■ **Information given**
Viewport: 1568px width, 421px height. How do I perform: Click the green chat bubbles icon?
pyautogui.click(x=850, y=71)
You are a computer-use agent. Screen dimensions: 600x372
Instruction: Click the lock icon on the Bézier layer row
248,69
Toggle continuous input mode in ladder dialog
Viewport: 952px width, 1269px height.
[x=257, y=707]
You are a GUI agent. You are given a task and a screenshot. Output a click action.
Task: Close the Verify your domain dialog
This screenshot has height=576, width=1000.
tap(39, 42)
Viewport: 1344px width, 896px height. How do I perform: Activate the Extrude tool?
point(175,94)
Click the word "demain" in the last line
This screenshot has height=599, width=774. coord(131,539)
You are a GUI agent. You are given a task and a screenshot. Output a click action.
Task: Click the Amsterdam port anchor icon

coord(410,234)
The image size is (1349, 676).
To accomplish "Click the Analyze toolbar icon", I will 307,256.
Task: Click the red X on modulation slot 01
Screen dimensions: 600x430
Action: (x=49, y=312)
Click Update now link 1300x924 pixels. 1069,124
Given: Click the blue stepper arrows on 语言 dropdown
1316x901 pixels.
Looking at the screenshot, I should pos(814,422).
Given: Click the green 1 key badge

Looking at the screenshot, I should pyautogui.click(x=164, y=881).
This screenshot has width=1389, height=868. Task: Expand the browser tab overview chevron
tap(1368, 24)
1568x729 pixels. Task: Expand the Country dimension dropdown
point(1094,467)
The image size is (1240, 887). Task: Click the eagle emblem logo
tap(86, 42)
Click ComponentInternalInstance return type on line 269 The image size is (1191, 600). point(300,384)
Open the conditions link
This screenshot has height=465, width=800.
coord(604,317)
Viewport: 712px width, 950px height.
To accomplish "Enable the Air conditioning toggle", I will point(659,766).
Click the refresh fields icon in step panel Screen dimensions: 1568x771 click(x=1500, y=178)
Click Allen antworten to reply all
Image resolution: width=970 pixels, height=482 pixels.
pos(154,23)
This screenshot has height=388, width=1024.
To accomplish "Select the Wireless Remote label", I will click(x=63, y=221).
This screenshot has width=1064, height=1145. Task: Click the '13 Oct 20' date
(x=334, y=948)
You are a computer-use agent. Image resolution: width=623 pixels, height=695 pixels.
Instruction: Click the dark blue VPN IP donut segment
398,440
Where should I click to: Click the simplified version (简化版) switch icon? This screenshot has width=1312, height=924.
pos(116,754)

■ **Written instruction**
Begin at the line of the records that has "Click Update now" and stop after the line that has "will click(x=63, y=221).". Write those lines out again with "dropdown" changed to "menu" and nothing else altered.

■ **Solution to the problem**
Click Update now link 1300x924 pixels. 1069,124
Given: Click the blue stepper arrows on 语言 menu
1316x901 pixels.
Looking at the screenshot, I should pos(814,422).
Given: Click the green 1 key badge

Looking at the screenshot, I should pyautogui.click(x=164, y=881).
This screenshot has width=1389, height=868. Task: Expand the browser tab overview chevron
tap(1368, 24)
1568x729 pixels. Task: Expand the Country dimension menu
point(1094,467)
The image size is (1240, 887). Task: Click the eagle emblem logo
tap(86, 42)
Click ComponentInternalInstance return type on line 269 The image size is (1191, 600). point(300,384)
Open the conditions link
This screenshot has height=465, width=800.
coord(604,317)
Viewport: 712px width, 950px height.
To accomplish "Enable the Air conditioning toggle", I will point(659,766).
Click the refresh fields icon in step panel Screen dimensions: 1568x771 click(x=1500, y=178)
Click Allen antworten to reply all
Image resolution: width=970 pixels, height=482 pixels.
pos(154,23)
This screenshot has height=388, width=1024.
To accomplish "Select the Wireless Remote label", I will click(x=63, y=221).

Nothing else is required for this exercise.